UCO Campus architect David Stapleton stands in front of Old North, one of the state’s oldest building dedicated to higher education. Photo by Brent Fuchs.

Old North Tower, a revered icon at the University of Central Oklahoma, is undergoing a multimillion dollar renovation that will give the building a new lease on life.

When David Stapleton, UCO’s architect and director, toured the building in 2000, he saw a structure begging for help.

“The floors were like trampolines,” he recalls. “The closer you got to the center of a room, the bigger the bounce. The structure was overloaded. I questioned what the builders were doing in 1892 when they constructed Old North for $50,000.

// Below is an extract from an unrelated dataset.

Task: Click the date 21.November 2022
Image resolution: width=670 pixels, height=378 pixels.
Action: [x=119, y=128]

“There were no Lowe’s or Home Depots in that era. The builders used whatever was available on trains passing through Edmond,” Stapleton adds. “Old North was architecturally and structurally decrepit. Its flaws seemed to come from the timbers. As wood distorts, it sags, stretches and cracks. It gives a warning that says, ‘You shouldn’t be here.’”

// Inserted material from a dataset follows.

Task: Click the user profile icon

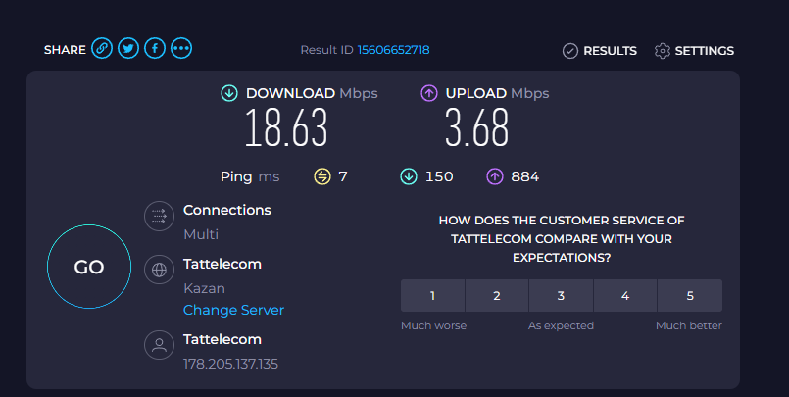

The building was first deemed derelict in 1906.

“Decrepit is a nice word to describe the structure,” Stapleton says. “The four-story building was cobbled together with inadequate materials, even for that era. Floor and ceiling heights were inconsistent. Most of the workmen were likely unskilled in construction.”

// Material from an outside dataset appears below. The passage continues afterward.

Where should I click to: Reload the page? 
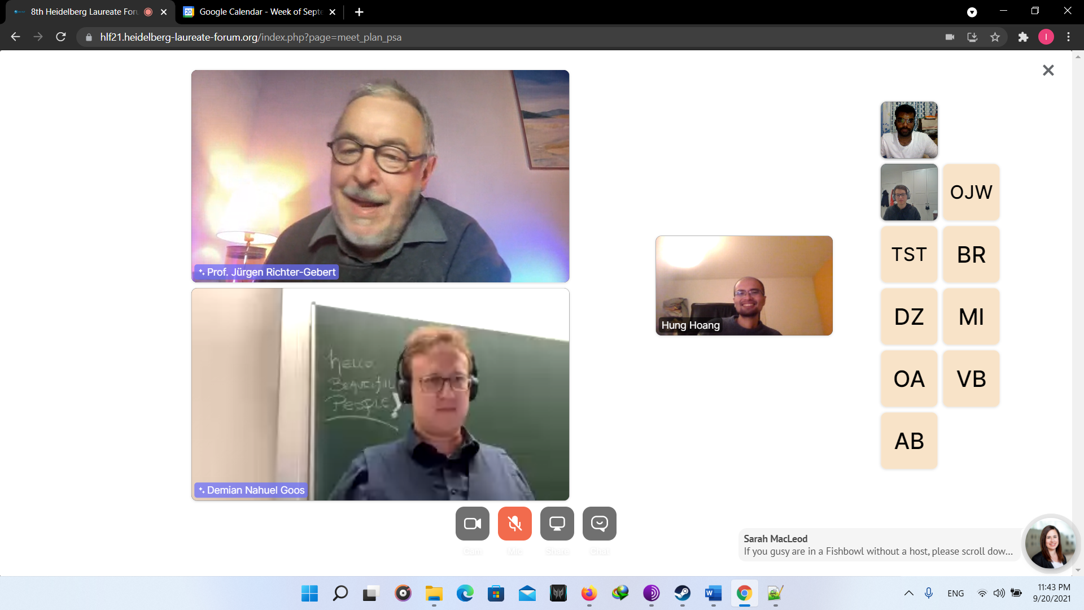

UCO President Don Betz recalls that 2000 visit to Old North 14 years ago.

“I was provost then, and after touring the building, [Stapleton] and I decided it needed to be closed for safety reasons,” Betz says.

“In late 2000 it became apparent the exterior could be repaired,” Stapleton says. “However, the interior was a major issue. When the building closed in July 2001, planning studies began regarding renovation.”

Demolishing Old North seemed unthinkable. Its rich history resonates with students, faculty and alumnae.

“Old North opened Jan. 3, 1893, as a Normal School to train teachers. It was one of the earliest buildings in Oklahoma devoted to higher education,” Betz notes. “The men and women who first came here arrived with a passion for training teachers.”

Through the years, Old North was frequently repaired. In 1996 and 2006, two bond issues provided $5.5 million for exterior repairs. The third phase has received $6 million; $800,000 is needed for completion.

Randy Ross, a UCO Foundation Board member, and Dr. Lee Beasley, campaign co-chairman, take pride in UCO’s landmark symbol. Both attended classes in Old North and enjoy representing the college as alumnae.

Betz became UCO president in 2011 and made Old North a completion priority for UCO’s 125th anniversary, which will be celebrated in December. Occupancy is scheduled for 2016.

When completed, Old North will house classrooms, conference areas and historical displays that will fill the 40,000-square-foot structure. With a nostalgic nod to history, several areas will resemble a 125-year-old building.

“I want to see this building alive again with the hopes and dreams of students who will leave UCO with a great education and a great experience in a unique building,” Stapleton says.

“Looking up at the clock tower reminds me of Old North’s historic role as a seat of higher learning from the first days of Oklahoma Territory,” says Betz, “and of the continuing responsibility we embrace to offer exceptional education and access to those we serve every day.”